Figure 1. Differential expression of SIRPα in PMNs and PBMCs.

(a) Detection of SIRPα in human PMNs and PBMCs by WB analysis. Freshly isolated human PMNs and PBMCs were lysed and subjected to SDS–PAGE under non-reducing conditions, followed by immunoblotting using antibodies against the extracellular domain (anti-SIRPα.ex) and the C-terminus of the intracellular domain (anti-SIRPα.ct). The figure shows the WB results of PMN and PBMCs obtained from two randomly selected donors (1 and 2). (b) Protein deglycosylation of human PMN and PBMC lysates by PNGase F followed by WB using anti-SIRPα.ex revealed multiple forms of SIRPα in PMNs. (c) Schematic illustration of the epitope regions of SIRPα recognized by the different anti-SIRPα antibodies.
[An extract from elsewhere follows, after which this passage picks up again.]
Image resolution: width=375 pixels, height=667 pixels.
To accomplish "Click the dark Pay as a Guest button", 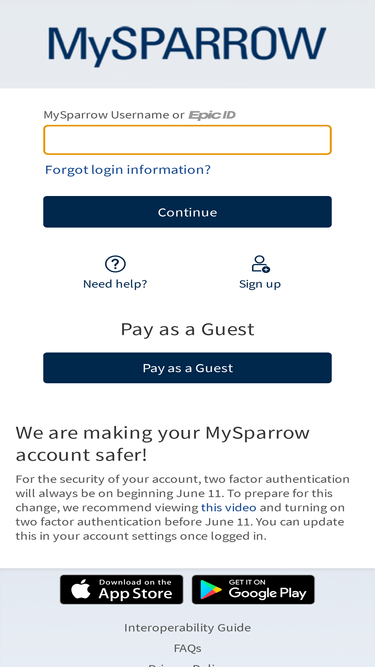I will [x=187, y=368].
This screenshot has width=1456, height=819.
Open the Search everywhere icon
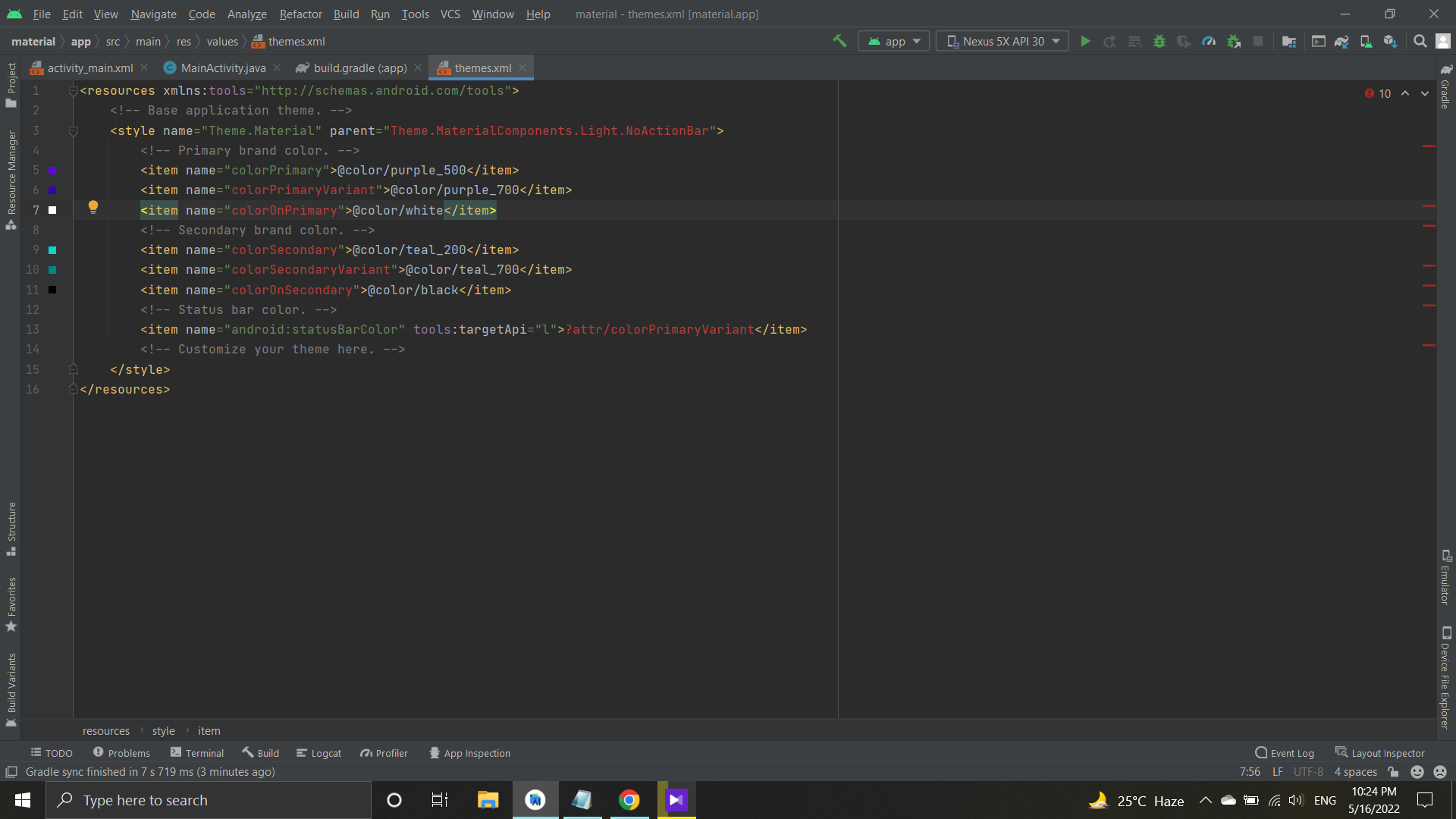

The SIRPα protein is shown to contain one IgV-like (V) loop and two IgC-like (C) loops in the extracellular domain. TM, transmembrane domain; ITIM, immunotyrosine-based inhibitory motif; YT-1, 2, 3 are the polyclonal antibodies generated against different regions of SIRPα cytoplasmic tail. (d) WB of deglycosylated PMN and PBMC lysates using different anti-SIRPα antibodies.